Big DataLoader refactor: BOS-aligned dataloaders with epoch tracking for pre/mid-training

The new DataLoader ensures that every token sequence in train/val batches has a BOS token at the beginning. Therefore, no token streams start abruptly in the middle of a document, which could be confusing for the model. Note that this changes the loss scale because there are fewer confusing tokens in the train/val batches. The main downside is that we now waste about 35% of tokens due to cropping.

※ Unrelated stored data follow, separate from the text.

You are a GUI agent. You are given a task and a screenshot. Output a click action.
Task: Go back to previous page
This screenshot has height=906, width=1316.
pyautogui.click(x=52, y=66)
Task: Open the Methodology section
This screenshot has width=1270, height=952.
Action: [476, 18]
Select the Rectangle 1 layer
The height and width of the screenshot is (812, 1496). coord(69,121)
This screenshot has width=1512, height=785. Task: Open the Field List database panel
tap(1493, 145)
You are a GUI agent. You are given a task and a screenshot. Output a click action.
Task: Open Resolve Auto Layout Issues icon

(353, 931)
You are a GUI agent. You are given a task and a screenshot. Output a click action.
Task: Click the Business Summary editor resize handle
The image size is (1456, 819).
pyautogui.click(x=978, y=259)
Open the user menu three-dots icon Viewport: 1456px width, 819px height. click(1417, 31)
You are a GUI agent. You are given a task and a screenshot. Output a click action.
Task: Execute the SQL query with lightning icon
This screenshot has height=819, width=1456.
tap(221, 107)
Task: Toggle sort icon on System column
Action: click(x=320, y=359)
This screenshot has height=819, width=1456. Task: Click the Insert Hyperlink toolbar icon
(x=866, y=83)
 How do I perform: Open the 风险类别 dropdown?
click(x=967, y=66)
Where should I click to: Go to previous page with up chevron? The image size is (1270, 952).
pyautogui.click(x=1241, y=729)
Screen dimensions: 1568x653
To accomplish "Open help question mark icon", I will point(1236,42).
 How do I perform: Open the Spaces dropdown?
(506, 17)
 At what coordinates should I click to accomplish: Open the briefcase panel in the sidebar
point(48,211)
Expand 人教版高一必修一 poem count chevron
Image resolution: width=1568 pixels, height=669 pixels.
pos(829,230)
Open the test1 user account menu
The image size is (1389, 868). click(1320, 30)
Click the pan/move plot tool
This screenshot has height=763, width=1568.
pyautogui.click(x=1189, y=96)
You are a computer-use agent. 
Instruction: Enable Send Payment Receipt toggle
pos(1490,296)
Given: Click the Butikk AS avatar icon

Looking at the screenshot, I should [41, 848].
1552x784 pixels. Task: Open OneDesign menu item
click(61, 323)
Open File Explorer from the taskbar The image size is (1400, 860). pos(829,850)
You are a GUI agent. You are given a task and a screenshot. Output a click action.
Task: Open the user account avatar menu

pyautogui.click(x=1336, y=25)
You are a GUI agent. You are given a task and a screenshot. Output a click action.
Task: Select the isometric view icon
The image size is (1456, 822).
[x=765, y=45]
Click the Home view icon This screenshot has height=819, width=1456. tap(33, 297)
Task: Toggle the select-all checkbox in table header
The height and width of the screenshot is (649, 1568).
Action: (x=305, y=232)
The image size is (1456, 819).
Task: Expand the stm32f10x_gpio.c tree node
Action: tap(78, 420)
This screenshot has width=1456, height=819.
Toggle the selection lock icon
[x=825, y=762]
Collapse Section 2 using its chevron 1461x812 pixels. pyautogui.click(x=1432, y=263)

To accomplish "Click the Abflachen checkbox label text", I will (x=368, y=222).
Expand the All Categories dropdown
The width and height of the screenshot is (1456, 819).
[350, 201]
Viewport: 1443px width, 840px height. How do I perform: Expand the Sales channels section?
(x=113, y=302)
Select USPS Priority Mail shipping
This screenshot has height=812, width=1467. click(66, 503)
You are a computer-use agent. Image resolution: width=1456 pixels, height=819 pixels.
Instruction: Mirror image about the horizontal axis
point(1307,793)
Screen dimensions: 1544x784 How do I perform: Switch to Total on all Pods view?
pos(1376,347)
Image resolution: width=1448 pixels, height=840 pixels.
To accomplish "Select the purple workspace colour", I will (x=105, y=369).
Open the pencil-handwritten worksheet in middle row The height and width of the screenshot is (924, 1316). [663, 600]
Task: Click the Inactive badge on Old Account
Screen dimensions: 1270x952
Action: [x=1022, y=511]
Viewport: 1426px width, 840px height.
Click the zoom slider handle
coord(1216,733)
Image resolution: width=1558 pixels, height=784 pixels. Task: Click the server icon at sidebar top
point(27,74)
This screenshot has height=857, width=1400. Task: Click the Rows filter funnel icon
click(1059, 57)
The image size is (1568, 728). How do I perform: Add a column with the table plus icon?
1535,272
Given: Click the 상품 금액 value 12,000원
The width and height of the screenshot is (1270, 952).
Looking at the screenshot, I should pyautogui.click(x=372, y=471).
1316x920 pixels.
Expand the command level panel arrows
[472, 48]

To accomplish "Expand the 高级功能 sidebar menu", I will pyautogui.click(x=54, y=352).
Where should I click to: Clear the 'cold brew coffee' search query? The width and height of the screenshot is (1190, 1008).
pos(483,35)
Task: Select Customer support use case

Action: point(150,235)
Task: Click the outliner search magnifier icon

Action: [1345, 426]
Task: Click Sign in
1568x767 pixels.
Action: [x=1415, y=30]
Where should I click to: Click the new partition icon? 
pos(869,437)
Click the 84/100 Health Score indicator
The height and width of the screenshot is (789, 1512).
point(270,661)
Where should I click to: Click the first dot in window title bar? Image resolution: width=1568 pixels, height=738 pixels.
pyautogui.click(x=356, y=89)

This is ok because we have a lot of data. See dev/LOG.md entry for this change for a lot more information.
2026-01-13 20:05:47 +00:00
parent 23985413aa
commit 43c29dd9d5
7 changed files with 330 additions and 106 deletions
@@ -20,8 +20,8 @@ curl -L -o $NANOCHAT_BASE_DIR/identity_conversations.jsonl https://karpathy-publ

 # train tokenizer on ~4B characters and kick off download of the rest for pretraining
 python -m nanochat.dataset -n 16
-# start downloading the rest of the shards for a total of 800 (see below why 800)
-python -m nanochat.dataset -n 800 &
+# start downloading the rest of the shards for a total of 1200 (see below why 1200)
+python -m nanochat.dataset -n 1200 &
 # todo: download the rest of it
 python -m scripts.tok_train --max_chars=4000000000 --vocab_size=65536
 python -m scripts.tok_eval
@@ -62,7 +62,9 @@ python -m scripts.tok_eval
 # The tok_eval.py script reports about ~4.8 chars/token on average for the default tokenizer settings.
 # So ~38B tokens # ~4.8 chars/token = ~185B chars.
 # Each data shard is ~250M chars, so we need ~185B / 250M ~= 740 shards.
-# For safety, I bumped that up to 800 shards, and that's why up above I used -n 800 when pre-downloading dataset shards.
+# For safety, I bumped that up to 800 shards.
+# The new DataLoader wastes about 35% of tokens to cropping, so 800 / (1 - 0.35) ~= 1200 shards are needed.
+# => why up above I used -n 1200 when pre-downloading dataset shards.
 # If we didn't have enough data, the training script would loop around and do multiple epochs over the same data,
 # which would decrease model performance. Possibly 2, 3 or so epochs is ~ok, but certainly not ideal and at 10+ epochs we'd
 # start to overfit hard.